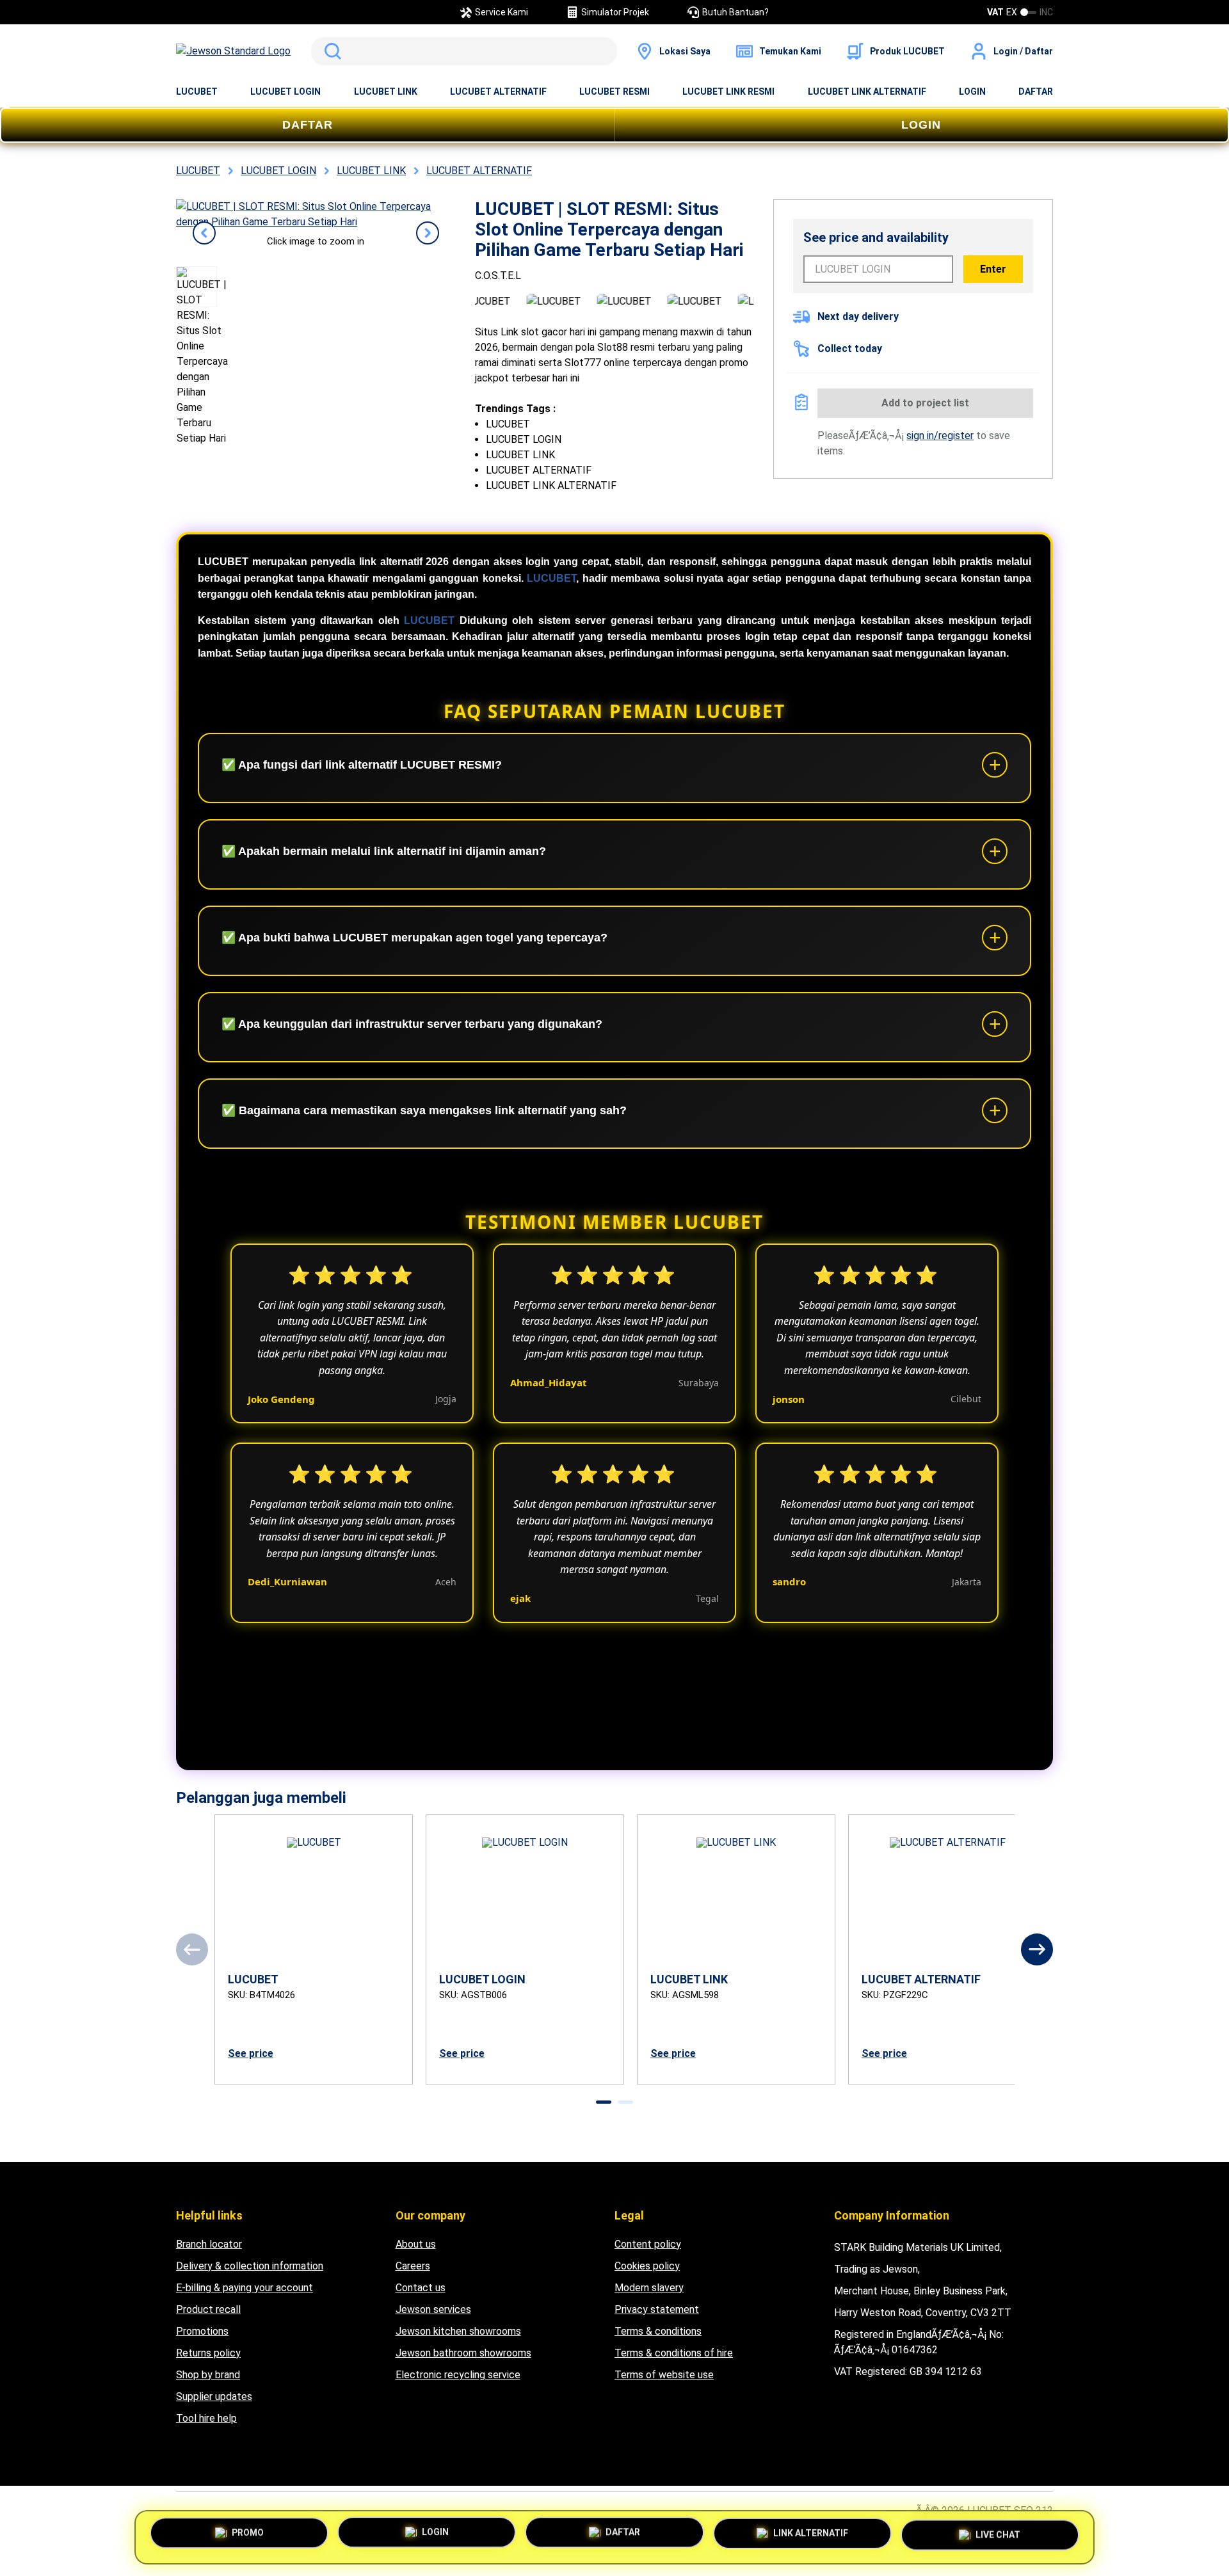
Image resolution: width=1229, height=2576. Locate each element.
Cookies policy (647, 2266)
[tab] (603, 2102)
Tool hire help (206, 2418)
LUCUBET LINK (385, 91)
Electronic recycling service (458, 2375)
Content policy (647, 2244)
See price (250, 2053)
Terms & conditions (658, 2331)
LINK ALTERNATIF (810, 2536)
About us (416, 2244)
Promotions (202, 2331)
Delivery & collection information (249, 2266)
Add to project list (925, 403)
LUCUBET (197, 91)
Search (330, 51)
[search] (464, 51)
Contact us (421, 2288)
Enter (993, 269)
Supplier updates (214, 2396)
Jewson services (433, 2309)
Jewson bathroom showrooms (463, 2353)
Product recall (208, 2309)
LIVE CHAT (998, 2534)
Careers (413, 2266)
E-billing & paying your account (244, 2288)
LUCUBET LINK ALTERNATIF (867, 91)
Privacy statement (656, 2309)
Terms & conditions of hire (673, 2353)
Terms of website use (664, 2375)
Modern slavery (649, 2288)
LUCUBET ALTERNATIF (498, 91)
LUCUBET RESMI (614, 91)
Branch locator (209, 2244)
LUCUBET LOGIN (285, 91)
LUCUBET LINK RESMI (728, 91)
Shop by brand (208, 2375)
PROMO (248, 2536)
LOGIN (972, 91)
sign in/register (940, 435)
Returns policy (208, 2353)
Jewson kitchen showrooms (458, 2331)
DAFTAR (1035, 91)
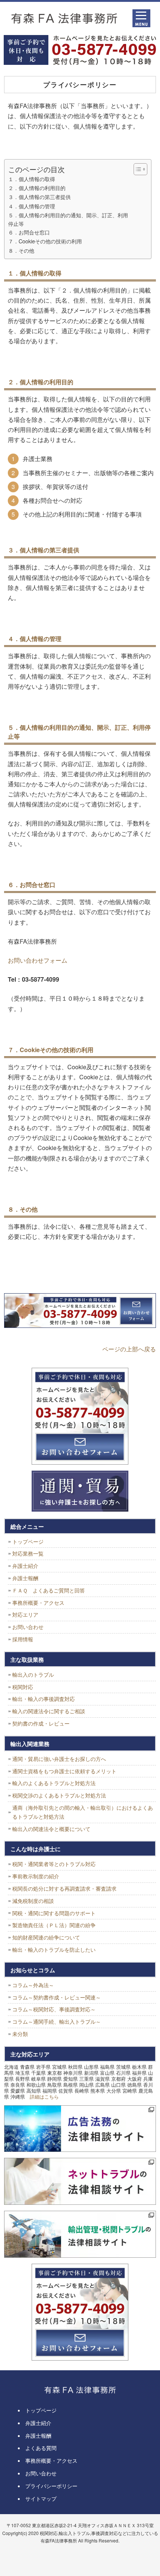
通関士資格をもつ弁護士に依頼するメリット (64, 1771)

━━━

- [What you should do]
Output nothing except an exact copy of the records above, with the images left out.

- [Your response]
Image resolution: width=1229, height=2576. Locate each element.
Cookies policy (647, 2266)
[tab] (603, 2102)
Tool hire help (206, 2418)
LUCUBET LINK (385, 91)
Electronic recycling service (458, 2375)
Content policy (647, 2244)
See price (250, 2053)
Terms & conditions (658, 2331)
LINK ALTERNATIF (810, 2536)
About us (416, 2244)
Promotions (202, 2331)
Delivery & collection information (249, 2266)
Add to project list (925, 403)
LUCUBET (197, 91)
Search (330, 51)
[search] (464, 51)
Contact us (421, 2288)
Enter (993, 269)
Supplier updates (214, 2396)
Jewson services (433, 2309)
Jewson bathroom showrooms (463, 2353)
Product recall (208, 2309)
LIVE CHAT (998, 2534)
Careers (413, 2266)
E-billing & paying your account (244, 2288)
LUCUBET LINK ALTERNATIF (867, 91)
Privacy statement (656, 2309)
Terms & conditions of hire (673, 2353)
Terms of website use (664, 2375)
Modern slavery (649, 2288)
LUCUBET ALTERNATIF (498, 91)
LUCUBET RESMI (614, 91)
Branch locator (209, 2244)
LUCUBET LOGIN (285, 91)
LUCUBET LINK RESMI (728, 91)
Shop by brand (208, 2375)
PROMO (248, 2536)
LOGIN (972, 91)
sign in/register (940, 435)
Returns policy (208, 2353)
Jewson kitchen showrooms (458, 2331)
DAFTAR (1035, 91)
通関士資格をもつ弁護士に依頼するメリット (64, 1771)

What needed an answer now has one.